CPU runtime memory layout¶

The CPU tensor buffer is organized in the following order:

Tensor type	Buffer
Intermediate input/output	NCHW
Convolution Filter	OIHW
Depthwise Convolution Filter	MIHW
1-D Argument, length = W	W

GPU runtime memory layout¶

GPU runtime implementation base on OpenCL, which uses 2D image with CL_RGBA channel order as the tensor storage. This requires OpenCL 1.2 and above.

The way of mapping the Tensor data to OpenCL 2D image (RGBA) is critical for kernel performance.

In CL_RGBA channel order, each 2D image pixel contains 4 data items. The following tables describe the mapping from different type of tensors to 2D RGBA Image.

Input/Output Tensor¶

The Input/Output Tensor is stored in NHWC format:

Tensor type	Buffer	Image size [width, height]	Explanation
Channel-Major Input/Output	NHWC	[W * (C+3)/4, N * H]	Default Input/Output format
Height-Major Input/Output	NHWC	[W * C, N * (H+3)/4]	WinogradTransform and MatMul output format
Width-Major Input/Output	NHWC	[(W+3)/4 * C, N * H]	Unused now

Each Pixel of Image contains 4 elements. The below table list the coordination relation between Image and Buffer.
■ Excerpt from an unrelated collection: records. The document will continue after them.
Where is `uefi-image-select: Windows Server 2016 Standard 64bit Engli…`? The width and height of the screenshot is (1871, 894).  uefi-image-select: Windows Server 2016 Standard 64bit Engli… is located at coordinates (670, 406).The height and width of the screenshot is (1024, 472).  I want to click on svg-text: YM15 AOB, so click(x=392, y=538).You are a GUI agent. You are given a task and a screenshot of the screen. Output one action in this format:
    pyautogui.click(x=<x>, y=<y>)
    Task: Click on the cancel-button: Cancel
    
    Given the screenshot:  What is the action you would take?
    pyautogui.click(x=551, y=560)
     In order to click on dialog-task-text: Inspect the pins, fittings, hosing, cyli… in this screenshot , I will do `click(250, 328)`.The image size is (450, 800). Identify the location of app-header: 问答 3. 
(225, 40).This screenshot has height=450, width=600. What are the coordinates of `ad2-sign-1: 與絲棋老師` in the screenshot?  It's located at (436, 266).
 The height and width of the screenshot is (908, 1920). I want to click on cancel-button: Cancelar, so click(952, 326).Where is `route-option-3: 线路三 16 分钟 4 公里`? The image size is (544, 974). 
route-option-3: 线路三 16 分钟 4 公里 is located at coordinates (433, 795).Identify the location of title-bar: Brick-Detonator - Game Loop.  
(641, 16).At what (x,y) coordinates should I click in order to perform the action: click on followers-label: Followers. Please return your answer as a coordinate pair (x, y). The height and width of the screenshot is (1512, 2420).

Tensor type	Pixel coordinate relationship	Explanation
Channel-Major Input/Output	P[i, j] = {E[n, h, w, c] \| (n=j/H, h=j%H, w=i%W, c=[i/W * 4 + k])}	k=[0, 4)
Height-Major Input/Output	P[i, j] = {E[n, h, w, c] \| (n=j%N, h=[j/H*4 + k], w=i%W, c=i/W)}	k=[0, 4)
Width-Major Input/Output	P[i, j] = {E[n, h, w, c] \| (n=j/H, h=j%H, w=[i%W*4 + k], c=i/W)}	k=[0, 4)

Filter Tensor¶

Tensor	Buffer	Image size [width, height]	Explanation
Convolution Filter	OIHW	[I, (O+3)/4 * W * H]	Convolution filter format，There is no difference compared to [HWI, (O+3)/4]
Depthwise Convlution Filter	MIHW	[H * W * M, (I+3)/4]	Depthwise-Convolution filter format

Each Pixel of Image contains 4 elements. The below table list the coordination relation between Image and Buffer.

Tensor type	Pixel coordinate relationship	Explanation
Convolution Filter	P[m, n] = {E[o, i, h, w] \| (o=[n/HW*4+k], i=m, h=T/W, w=T%W)}	HW= H * W, T=n%HW, k=[0, 4)
Depthwise Convlution Filter	P[m, n] = {E[0, i, h, w] \| (i=[n*4+k], h=m/W, w=m%W)}	only support multiplier == 1, k=[0, 4)

1-D Argument Tensor¶

Tensor type	Buffer	Image size [width, height]	Explanation
1-D Argument	W	[(W+3)/4, 1]	1D argument format, e.g. Bias

Each Pixel of Image contains 4 elements. The below table list the coordination relation between Image and Buffer.

Tensor type	Pixel coordinate relationship	Explanation
1-D Argument	P[i, 0] = {E[w] \| w=i*4+k}	k=[0, 4)